Oral Abstract

Oral Contribution (O1.3) Sara Nieto (European Space Astronomy Centre (ESAC))

Theme: Data discovery across heterogeneous datasets

A Science discovery portal for EUCLID data: The EUCLID scientific archive system

Euclid is an ESA mission and a milestone to explore the dark Universe. Euclid will map the 3D distribution of up to two billion galaxies and dark matter associated with them. It will hence measure the large-scale structures of the Universe across 10 billion light years, revealing the history of its expansion and the growth of structures during the last three-quarters of its history. In total Euclid will produce up to 26 PB per year of observations.

The Euclid Archive System is a joint development between ESA and the Euclid Consortium and is led by the Science Data Centres of the Netherlands and the ESDC (ESAC Science Data Centre). The EAS is composed by three different subsystems: Data Processing System (DPS), Distributed Storage System (DSS) and Science Archive System (SAS). The SAS is being built at the ESDC and is intended to provide access to the most valuable scientific data, which is currently estimated in 10 PB of images, catalogues and spectra, after 6 years mission.
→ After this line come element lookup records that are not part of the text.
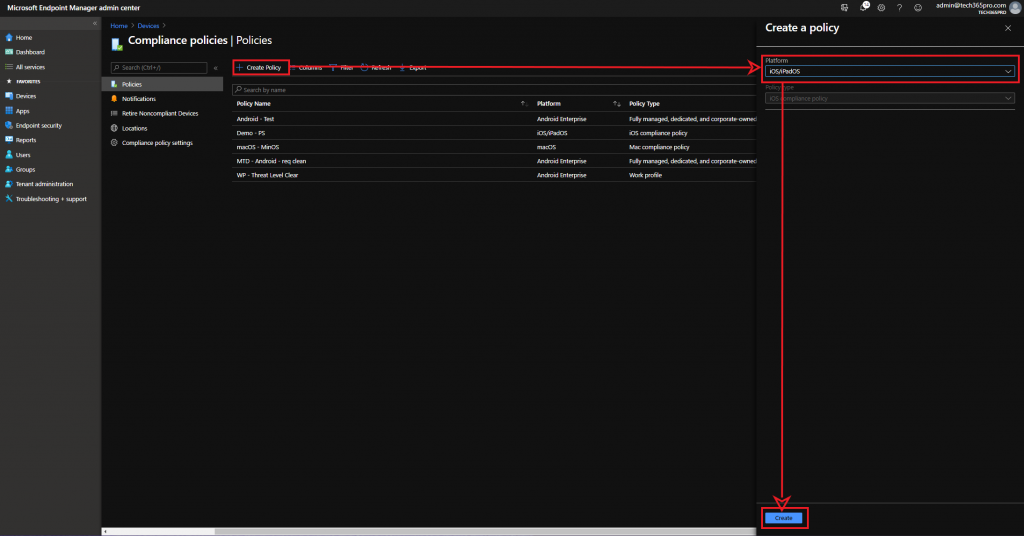Screen dimensions: 1024x536
Task: Click the admin account avatar
Action: 1015,7
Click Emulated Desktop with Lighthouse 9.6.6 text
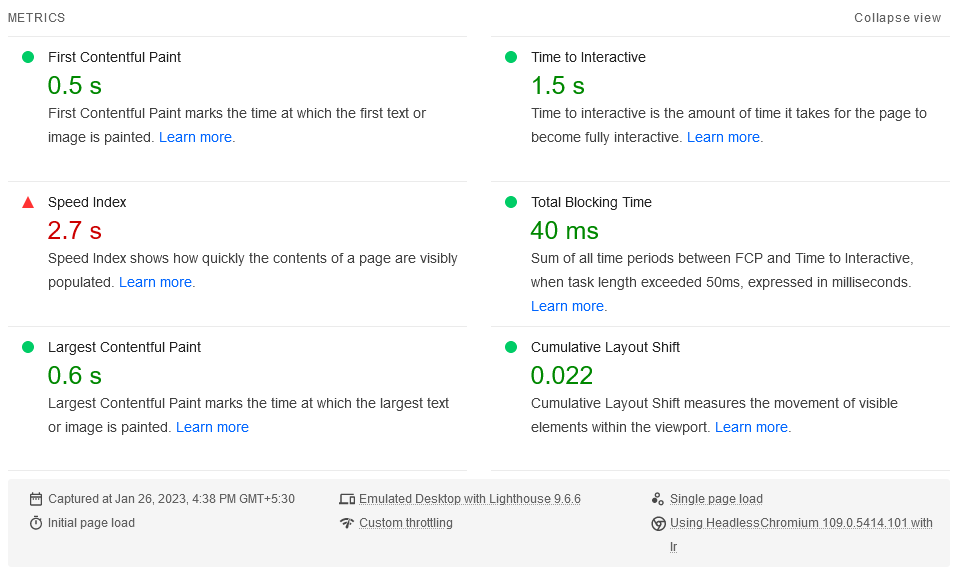The width and height of the screenshot is (958, 572). tap(469, 499)
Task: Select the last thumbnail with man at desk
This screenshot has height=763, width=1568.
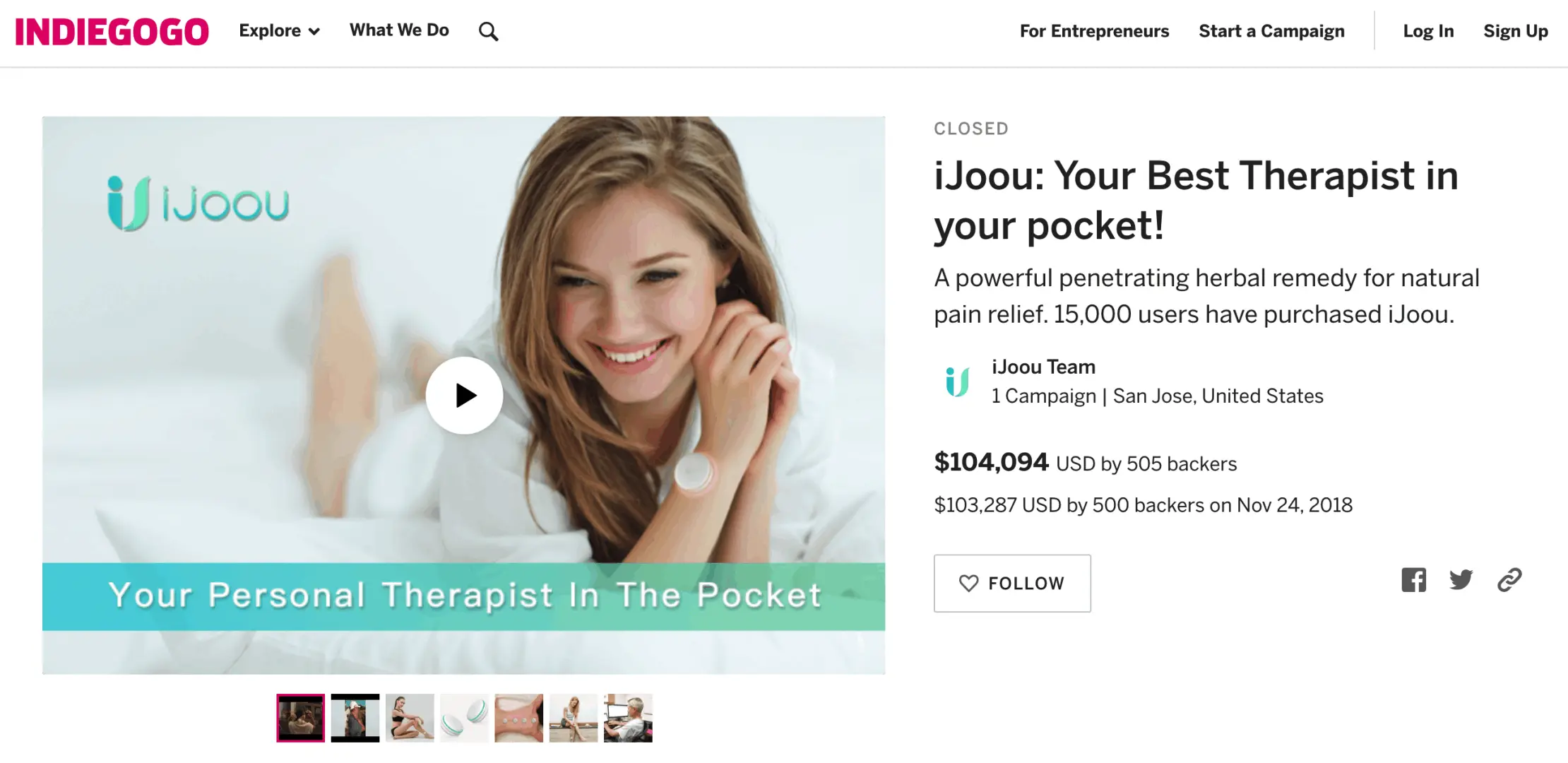Action: point(628,718)
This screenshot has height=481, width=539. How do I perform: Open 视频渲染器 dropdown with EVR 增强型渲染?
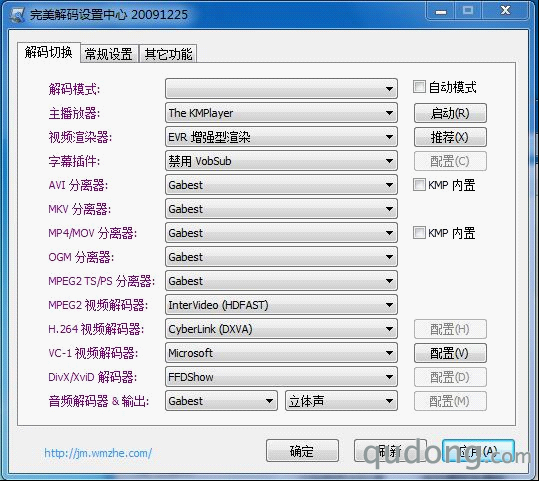tap(281, 137)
The heterogeneous nature of Euclid data, mixing together Euclid observations with ground based images obtained from several telescopes, joined with the fact that Euclid will generate pixel data and also catalogues and spectra, makes the SAS a key driver for the scientific discoveries in the cosmology field. In this line, the tools provided as part of the SAS like images visualizer, catalogue query service, overlay, cutout, etc. require big-data technologies to enable the analysis of large data sets in ways that could not be done downloading the data. In this context, we can highlight the main technologies explored so far: JupyterLab, GreenPlum and PostgresXL and Apache Spark.
We will describe how Euclid in the context of the ESDC and in collaboration with the Gaia archive, envisages such a challenge to reach the scientific goals of the community enabling data discovery across different data sets.